[Pointing entries for documents and screenshots]
#####
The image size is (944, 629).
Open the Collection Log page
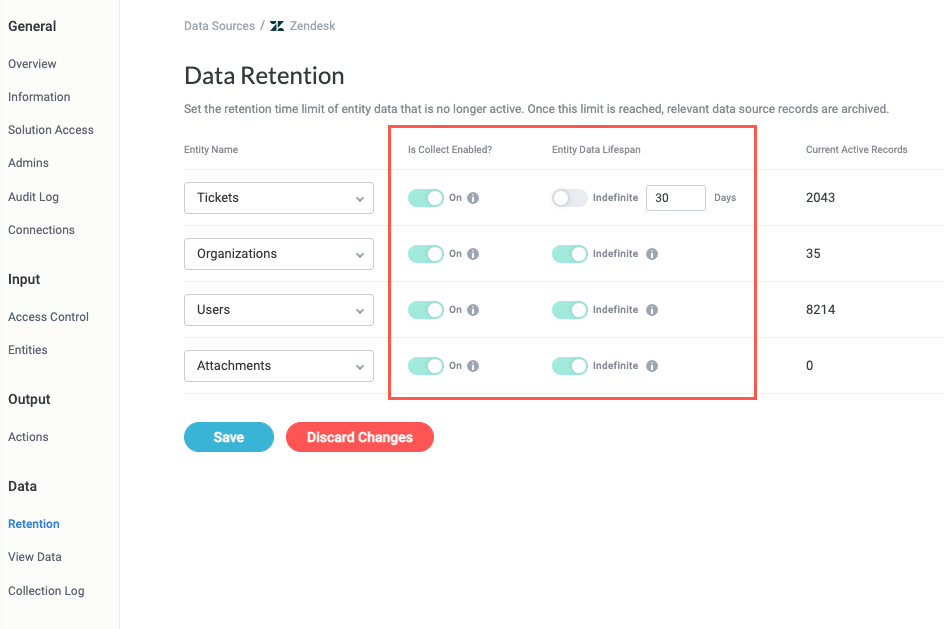(x=46, y=590)
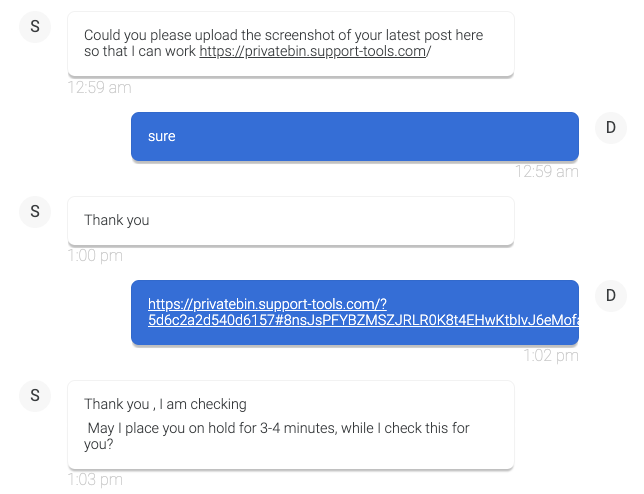The width and height of the screenshot is (644, 494).
Task: Select the blue "sure" message bubble
Action: 354,136
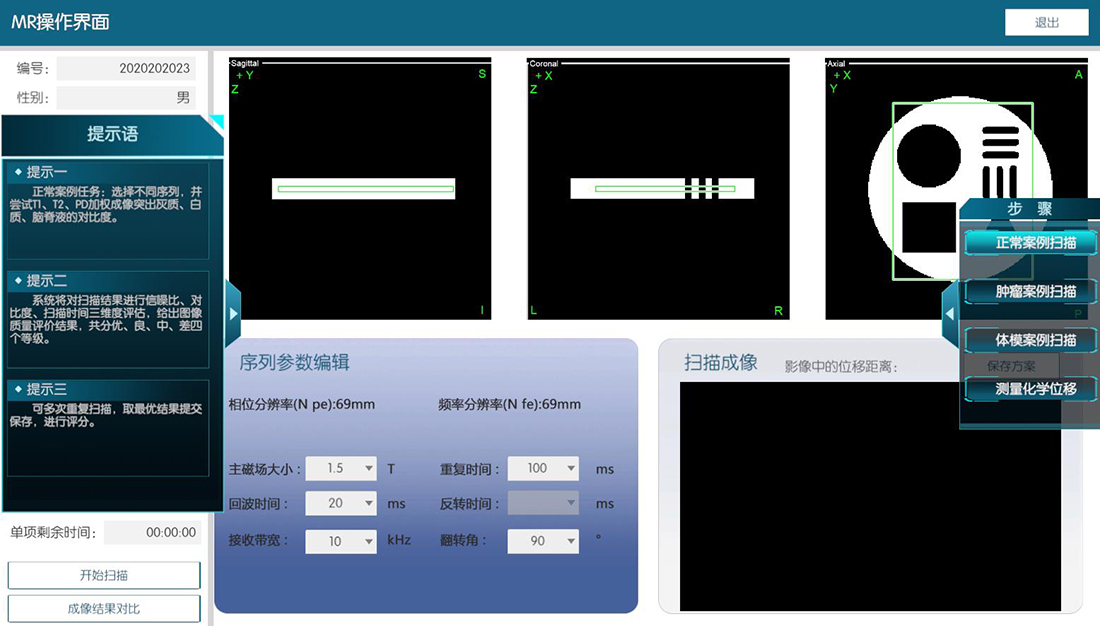Click the 编号 number input field
This screenshot has width=1100, height=626.
126,68
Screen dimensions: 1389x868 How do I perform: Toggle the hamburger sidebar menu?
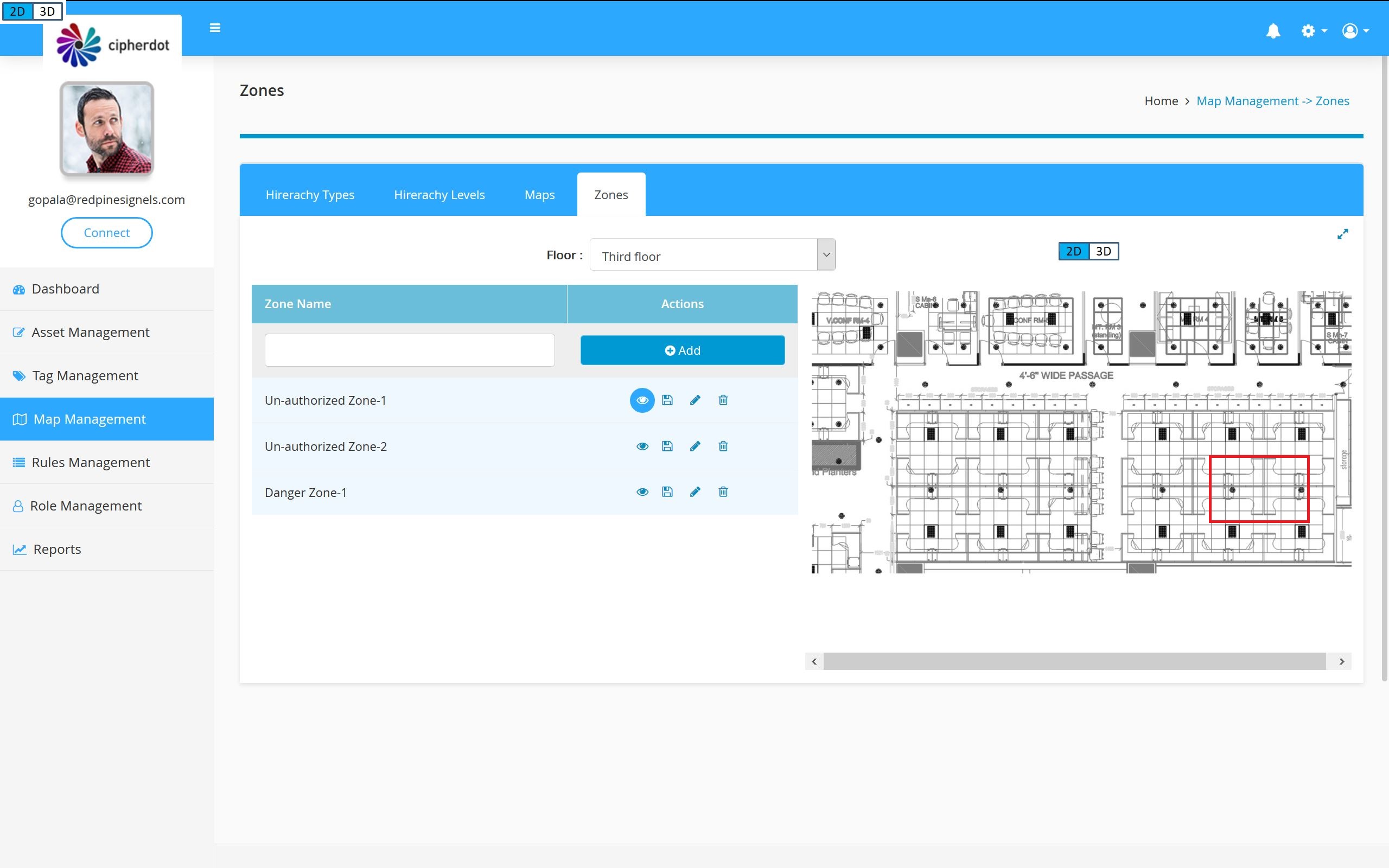coord(215,28)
#####
- **Task requirements**: Can you copy every line of the material above word for word, leaving the pictures out of your answer?

- **Finished task**:
The image size is (944, 629).
Open the Collection Log page
(x=46, y=590)
The width and height of the screenshot is (644, 494).
Task: Select the blue "sure" message bubble
Action: 354,136
Click the 编号 number input field
This screenshot has width=1100, height=626.
126,68
Screen dimensions: 1389x868 How do I perform: Toggle the hamburger sidebar menu?
coord(215,28)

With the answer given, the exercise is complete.